Gramandoes are among us; people who cringe at grammar and spelling errors. They focus on such errors to the point where, in extreme cases, they don’t even notice the real message the writer or speaker is trying to convey. There’s a fine line between wanting to promote the correct use of our language and just arrogance.
Proper Grammar is Important
In my Compassionate Geek IT customer service training sessions, we talk about the importance of using proper grammar and spelling in business communication. Such attention to detail gives you more credibility, it looks more professional, and it reflects well on you and your company. Although it’s certainly true that many people don’t care that much about grammar and spelling, there are enough who do to make it worth your effort to ensure you’re using the language correctly. There is, however, another consideration.

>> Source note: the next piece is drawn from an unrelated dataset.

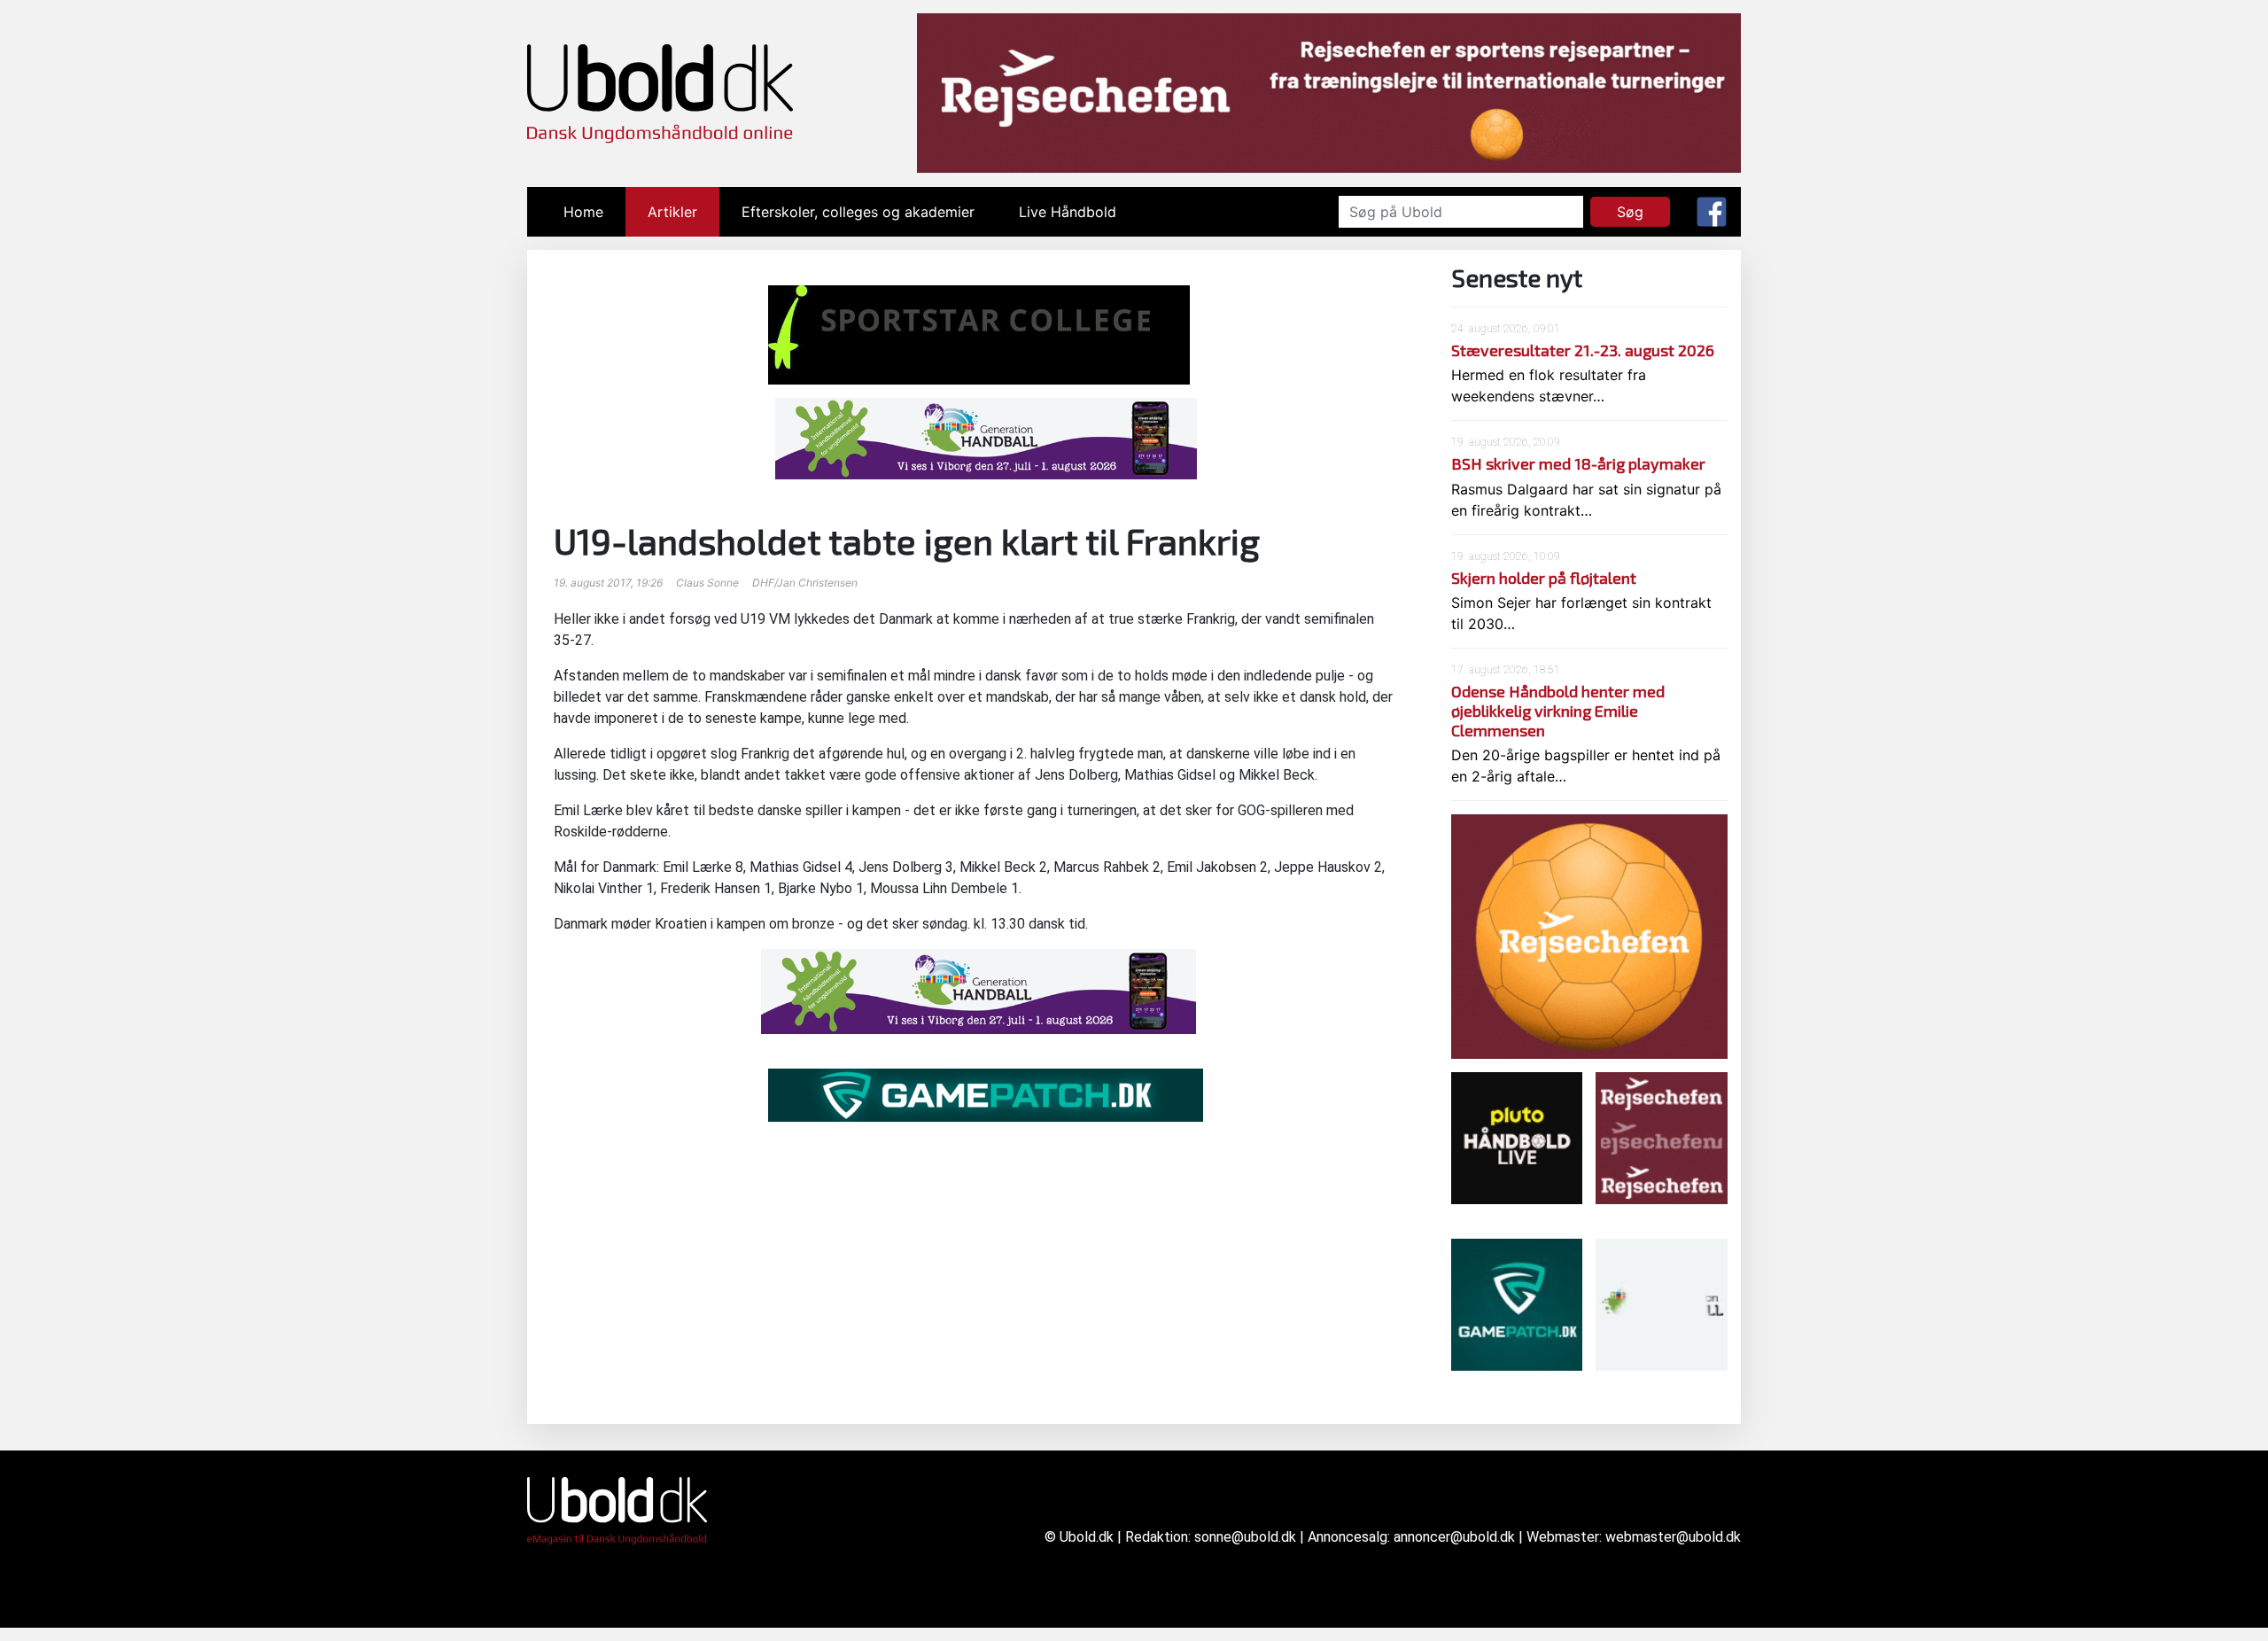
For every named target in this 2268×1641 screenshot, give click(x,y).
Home (594, 212)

I have to confess to being a bit of a grammando, and I’m working hard on trying to lighten up. I’m into model railroading. It’s a great hobby for people who like to tinker, which is me. There are thousands of blog posts and videos all over the Internet on topics related to the hobby. I was trying to find some information recently on how to wire a model railroad layout. I found a video by a fellow who was sloppily dressed and spoke like someone who was not well-educated. He also had the exact answers I needed to solve a problem with my layout. If I had let my own arrogance about appearance and communication skills get in the way of my learning experience, I would still be struggling with the same problem with my railroad. I managed to lighten up, however, and learned two important lessons. The first was how to fix the problem with my railroad. The second, more important lesson was that just because someone looks and speaks differently from the way I want him to look and speak, doesn’t mean he doesn’t have something of tremendous value to offer other people, including me.
So, here are the two rules: Rule Number One for Non-Grammandoes: When you’re writing, pay attention to grammar and spelling (and don’t trust autocorrect). It’s not difficult to get it right and it can protect you from the judgmental eyes of grammandoes. Rule Number Two for Grammandoes: If you’re a grammando, for Pete’s sake, lighten up. Just because someone lets a spelling error or a grammar error slip by doesn’t mean they should be discounted or disregarded. If you’re a manager or a supervisor and the person making the error is your employee, work with them on improving their communication skills while remembering that he or she is a valued human being and a valuable member of your team.